> ACTION ITEM:
Across the entries below, the lines containing "toolbar" should be counted and only their number returned.

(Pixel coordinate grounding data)
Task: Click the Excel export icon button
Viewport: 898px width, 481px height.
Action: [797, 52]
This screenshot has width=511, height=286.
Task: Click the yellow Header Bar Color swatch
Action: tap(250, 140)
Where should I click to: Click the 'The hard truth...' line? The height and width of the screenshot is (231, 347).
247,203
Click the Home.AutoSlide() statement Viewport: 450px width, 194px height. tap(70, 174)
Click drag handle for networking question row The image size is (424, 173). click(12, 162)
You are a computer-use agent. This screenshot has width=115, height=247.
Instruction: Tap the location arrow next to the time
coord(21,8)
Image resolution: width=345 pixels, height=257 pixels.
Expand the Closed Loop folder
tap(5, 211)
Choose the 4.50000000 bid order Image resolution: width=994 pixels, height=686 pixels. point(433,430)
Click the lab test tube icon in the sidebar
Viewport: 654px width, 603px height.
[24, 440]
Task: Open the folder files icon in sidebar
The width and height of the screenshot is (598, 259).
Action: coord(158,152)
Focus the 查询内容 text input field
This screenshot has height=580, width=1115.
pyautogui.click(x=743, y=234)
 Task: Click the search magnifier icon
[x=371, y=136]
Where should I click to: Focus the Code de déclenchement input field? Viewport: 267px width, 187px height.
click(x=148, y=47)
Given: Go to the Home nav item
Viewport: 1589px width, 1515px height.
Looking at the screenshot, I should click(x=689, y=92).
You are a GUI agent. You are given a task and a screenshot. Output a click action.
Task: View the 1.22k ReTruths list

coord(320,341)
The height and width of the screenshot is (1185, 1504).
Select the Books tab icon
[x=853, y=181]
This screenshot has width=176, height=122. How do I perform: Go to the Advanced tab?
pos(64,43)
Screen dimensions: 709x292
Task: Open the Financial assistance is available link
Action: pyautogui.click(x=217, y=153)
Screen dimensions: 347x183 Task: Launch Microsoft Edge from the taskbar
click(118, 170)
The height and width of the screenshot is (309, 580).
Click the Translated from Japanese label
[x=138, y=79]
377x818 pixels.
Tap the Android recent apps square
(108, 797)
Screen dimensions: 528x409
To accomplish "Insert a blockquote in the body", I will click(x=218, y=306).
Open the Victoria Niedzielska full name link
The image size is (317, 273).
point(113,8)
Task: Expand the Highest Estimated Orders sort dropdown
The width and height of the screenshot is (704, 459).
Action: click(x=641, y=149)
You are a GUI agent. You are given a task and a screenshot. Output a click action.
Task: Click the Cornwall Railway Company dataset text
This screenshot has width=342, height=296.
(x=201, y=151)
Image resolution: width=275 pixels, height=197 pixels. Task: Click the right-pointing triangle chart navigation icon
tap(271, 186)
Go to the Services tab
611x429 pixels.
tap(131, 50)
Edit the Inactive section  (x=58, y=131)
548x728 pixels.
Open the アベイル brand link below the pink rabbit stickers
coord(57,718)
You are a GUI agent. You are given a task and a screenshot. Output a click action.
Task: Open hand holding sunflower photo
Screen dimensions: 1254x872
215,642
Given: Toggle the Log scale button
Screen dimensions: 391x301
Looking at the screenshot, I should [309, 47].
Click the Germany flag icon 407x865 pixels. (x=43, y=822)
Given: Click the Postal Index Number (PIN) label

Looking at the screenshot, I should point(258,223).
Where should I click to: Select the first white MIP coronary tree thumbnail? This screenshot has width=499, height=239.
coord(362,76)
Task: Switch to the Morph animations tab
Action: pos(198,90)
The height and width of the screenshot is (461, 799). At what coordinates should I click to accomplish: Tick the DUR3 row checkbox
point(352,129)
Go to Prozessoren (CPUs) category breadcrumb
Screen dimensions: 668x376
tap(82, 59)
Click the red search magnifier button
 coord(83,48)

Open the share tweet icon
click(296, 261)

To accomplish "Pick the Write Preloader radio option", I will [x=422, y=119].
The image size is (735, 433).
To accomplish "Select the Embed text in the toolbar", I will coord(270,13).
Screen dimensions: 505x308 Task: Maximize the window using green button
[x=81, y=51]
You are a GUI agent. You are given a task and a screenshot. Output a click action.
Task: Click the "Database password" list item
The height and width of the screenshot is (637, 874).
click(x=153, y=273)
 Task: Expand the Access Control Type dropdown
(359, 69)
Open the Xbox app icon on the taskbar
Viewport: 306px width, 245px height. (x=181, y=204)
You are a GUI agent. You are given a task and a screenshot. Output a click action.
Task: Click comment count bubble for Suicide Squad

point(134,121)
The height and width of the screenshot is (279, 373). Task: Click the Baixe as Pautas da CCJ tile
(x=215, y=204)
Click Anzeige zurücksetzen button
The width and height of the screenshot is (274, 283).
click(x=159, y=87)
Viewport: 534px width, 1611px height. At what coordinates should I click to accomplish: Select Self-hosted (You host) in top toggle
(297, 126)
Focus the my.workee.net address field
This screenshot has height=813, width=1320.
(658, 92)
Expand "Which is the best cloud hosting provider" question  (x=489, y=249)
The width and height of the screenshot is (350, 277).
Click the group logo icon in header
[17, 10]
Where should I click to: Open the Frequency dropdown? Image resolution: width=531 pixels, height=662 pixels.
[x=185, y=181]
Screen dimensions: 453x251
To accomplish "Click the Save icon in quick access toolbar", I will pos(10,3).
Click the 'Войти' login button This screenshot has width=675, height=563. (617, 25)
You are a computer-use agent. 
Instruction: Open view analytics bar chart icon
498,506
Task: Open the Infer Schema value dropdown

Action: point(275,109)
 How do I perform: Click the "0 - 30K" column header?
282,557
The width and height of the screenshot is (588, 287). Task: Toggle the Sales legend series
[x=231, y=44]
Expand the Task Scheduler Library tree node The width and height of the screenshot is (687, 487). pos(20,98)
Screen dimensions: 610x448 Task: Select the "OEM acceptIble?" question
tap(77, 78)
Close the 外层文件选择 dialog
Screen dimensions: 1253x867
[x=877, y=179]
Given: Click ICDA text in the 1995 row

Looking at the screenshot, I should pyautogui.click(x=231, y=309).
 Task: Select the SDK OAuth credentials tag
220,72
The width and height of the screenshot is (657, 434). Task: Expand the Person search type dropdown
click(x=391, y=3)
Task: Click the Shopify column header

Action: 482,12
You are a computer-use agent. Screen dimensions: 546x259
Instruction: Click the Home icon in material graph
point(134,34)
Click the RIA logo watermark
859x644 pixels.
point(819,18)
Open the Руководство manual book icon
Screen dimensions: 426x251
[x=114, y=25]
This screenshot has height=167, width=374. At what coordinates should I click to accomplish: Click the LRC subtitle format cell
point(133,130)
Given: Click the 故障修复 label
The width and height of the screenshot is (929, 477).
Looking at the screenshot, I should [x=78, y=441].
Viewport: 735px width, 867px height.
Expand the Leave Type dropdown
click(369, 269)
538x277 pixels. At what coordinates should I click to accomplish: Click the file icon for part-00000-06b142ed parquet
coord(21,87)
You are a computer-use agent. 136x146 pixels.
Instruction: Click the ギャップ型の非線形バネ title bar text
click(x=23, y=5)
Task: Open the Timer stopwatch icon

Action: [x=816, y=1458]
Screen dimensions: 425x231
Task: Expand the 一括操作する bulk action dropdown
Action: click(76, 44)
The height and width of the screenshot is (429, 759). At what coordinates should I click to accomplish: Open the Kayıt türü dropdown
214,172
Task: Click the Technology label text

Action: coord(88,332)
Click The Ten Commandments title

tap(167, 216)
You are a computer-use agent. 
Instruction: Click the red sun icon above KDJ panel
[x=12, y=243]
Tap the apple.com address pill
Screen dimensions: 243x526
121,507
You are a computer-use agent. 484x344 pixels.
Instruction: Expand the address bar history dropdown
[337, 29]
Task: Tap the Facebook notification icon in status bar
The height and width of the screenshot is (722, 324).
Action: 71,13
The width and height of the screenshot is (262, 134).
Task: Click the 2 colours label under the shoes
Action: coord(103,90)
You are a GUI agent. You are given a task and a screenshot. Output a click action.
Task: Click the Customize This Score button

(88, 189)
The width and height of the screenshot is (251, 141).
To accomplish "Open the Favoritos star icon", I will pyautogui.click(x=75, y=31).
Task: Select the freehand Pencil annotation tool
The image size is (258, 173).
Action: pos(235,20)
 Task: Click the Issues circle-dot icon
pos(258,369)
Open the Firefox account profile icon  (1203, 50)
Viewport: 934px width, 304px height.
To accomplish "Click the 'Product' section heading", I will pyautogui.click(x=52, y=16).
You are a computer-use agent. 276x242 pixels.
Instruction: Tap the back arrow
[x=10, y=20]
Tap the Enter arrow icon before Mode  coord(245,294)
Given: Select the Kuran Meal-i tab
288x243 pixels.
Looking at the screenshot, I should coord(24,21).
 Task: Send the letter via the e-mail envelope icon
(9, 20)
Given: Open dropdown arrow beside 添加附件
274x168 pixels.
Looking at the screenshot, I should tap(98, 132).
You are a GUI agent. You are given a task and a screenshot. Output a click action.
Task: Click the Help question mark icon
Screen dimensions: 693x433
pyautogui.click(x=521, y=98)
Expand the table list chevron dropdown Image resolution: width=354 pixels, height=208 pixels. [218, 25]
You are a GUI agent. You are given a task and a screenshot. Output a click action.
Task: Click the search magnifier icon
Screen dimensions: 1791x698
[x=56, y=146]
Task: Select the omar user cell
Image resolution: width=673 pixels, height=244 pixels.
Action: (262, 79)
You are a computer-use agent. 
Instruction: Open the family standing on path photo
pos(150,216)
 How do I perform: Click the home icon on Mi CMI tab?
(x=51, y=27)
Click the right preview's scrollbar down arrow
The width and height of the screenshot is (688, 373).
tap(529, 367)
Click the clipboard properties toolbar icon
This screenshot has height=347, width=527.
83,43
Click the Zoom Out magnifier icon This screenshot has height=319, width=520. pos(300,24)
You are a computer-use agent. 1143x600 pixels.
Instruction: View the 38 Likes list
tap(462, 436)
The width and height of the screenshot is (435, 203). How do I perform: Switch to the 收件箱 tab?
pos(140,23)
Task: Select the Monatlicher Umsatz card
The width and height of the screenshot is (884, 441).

> OUTPUT FOR THIS EXERCISE:
3